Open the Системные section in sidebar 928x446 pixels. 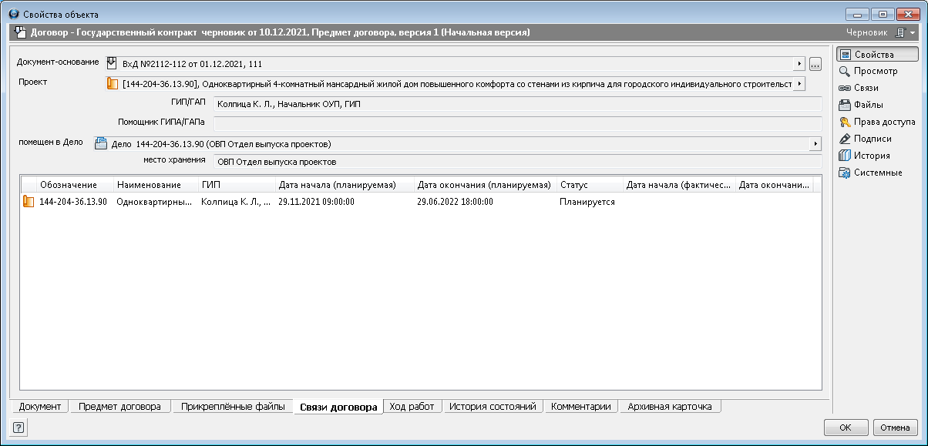877,173
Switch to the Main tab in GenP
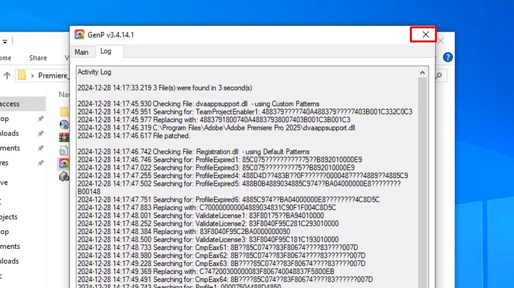This screenshot has width=514, height=288. (x=82, y=52)
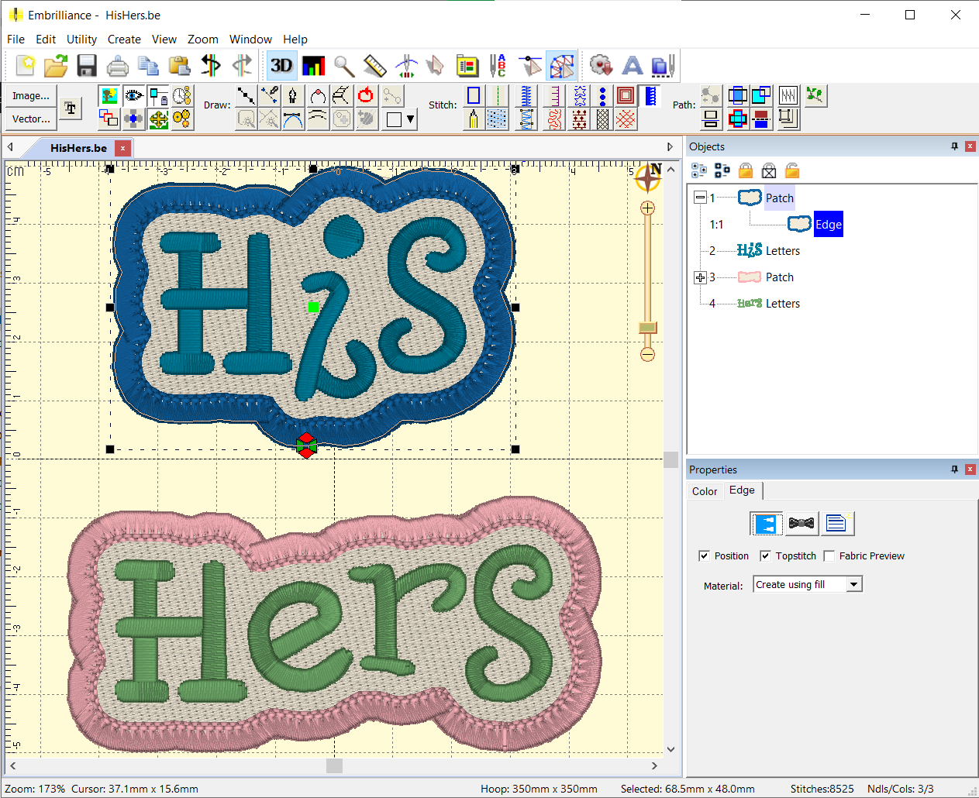Toggle the 3D view button
The image size is (979, 798).
[x=281, y=66]
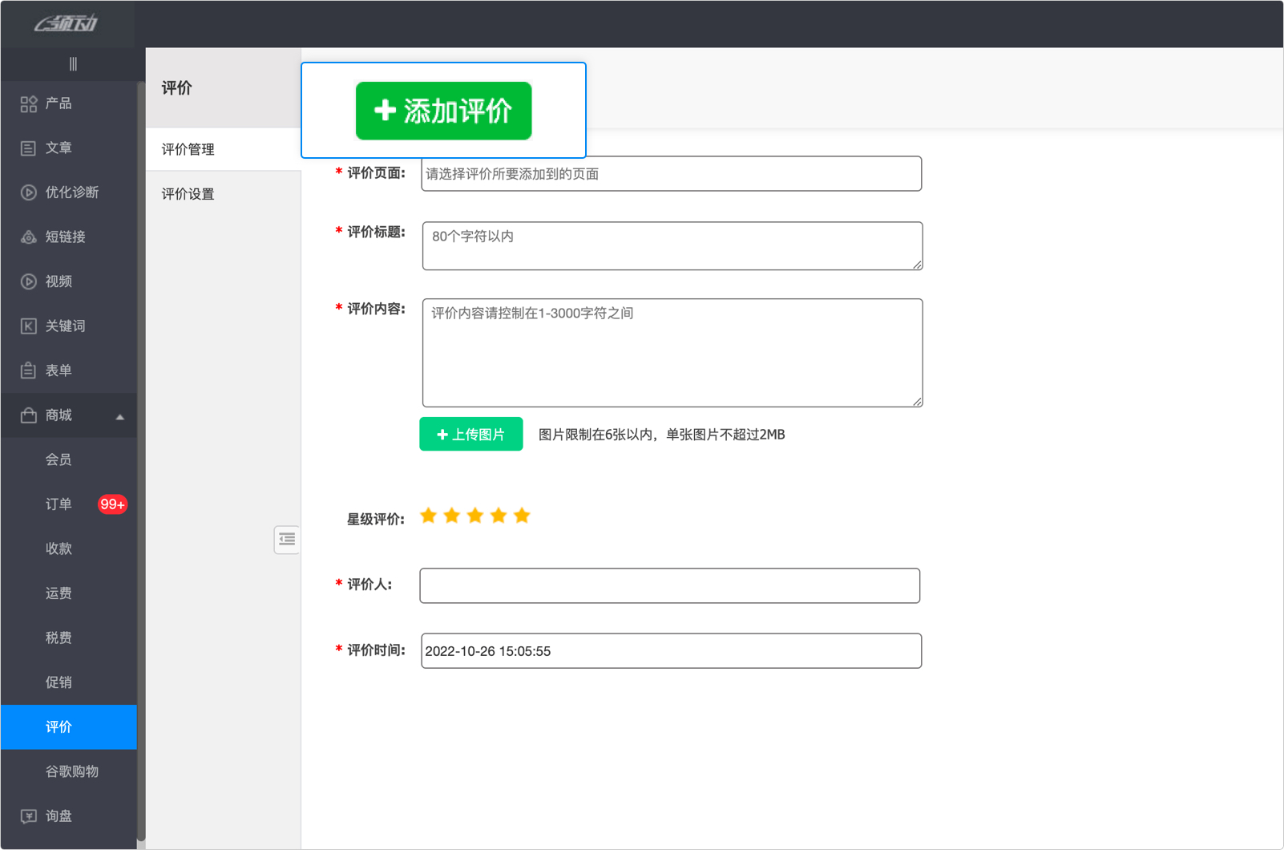Viewport: 1284px width, 850px height.
Task: Open the keyword K icon
Action: [x=29, y=326]
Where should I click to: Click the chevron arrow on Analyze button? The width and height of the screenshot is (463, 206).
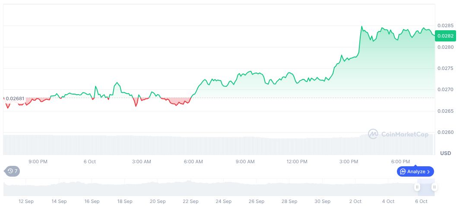(x=428, y=171)
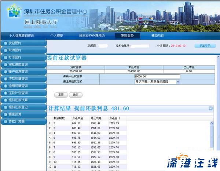Click the repayment amount input field
This screenshot has width=220, height=171.
157,76
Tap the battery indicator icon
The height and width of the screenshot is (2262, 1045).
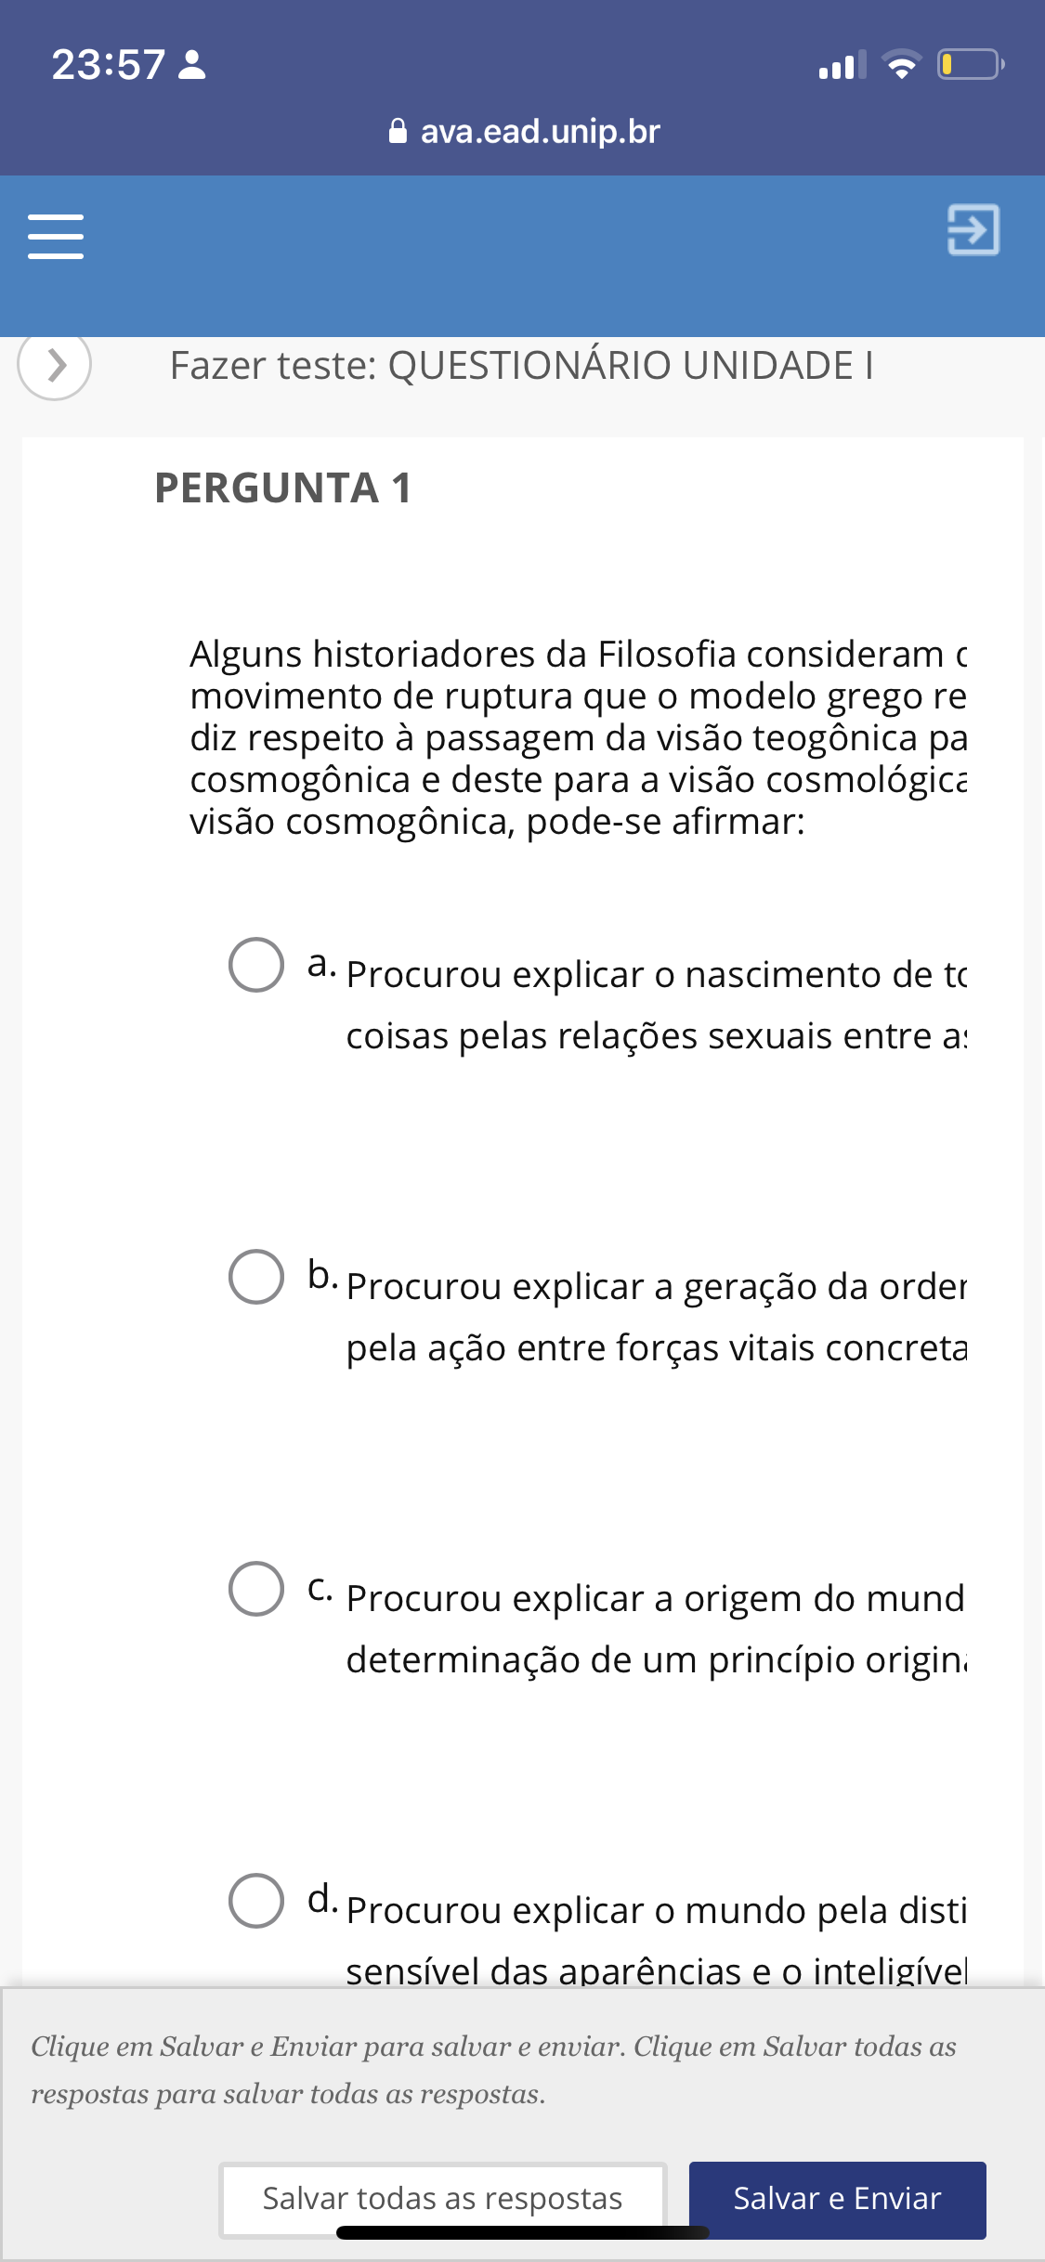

Try it: Starting with the line above that holds "Where should I", restate each line word for word up to and including the line that holds "Tap the battery indicator icon". Drop the pictures.

Output below:
Where should I click to: Click the chevron arrow on Analyze button? The width and height of the screenshot is (463, 206).
(x=428, y=171)
Click the repayment amount input field
This screenshot has width=220, height=171.
157,76
Tap the battery indicator icon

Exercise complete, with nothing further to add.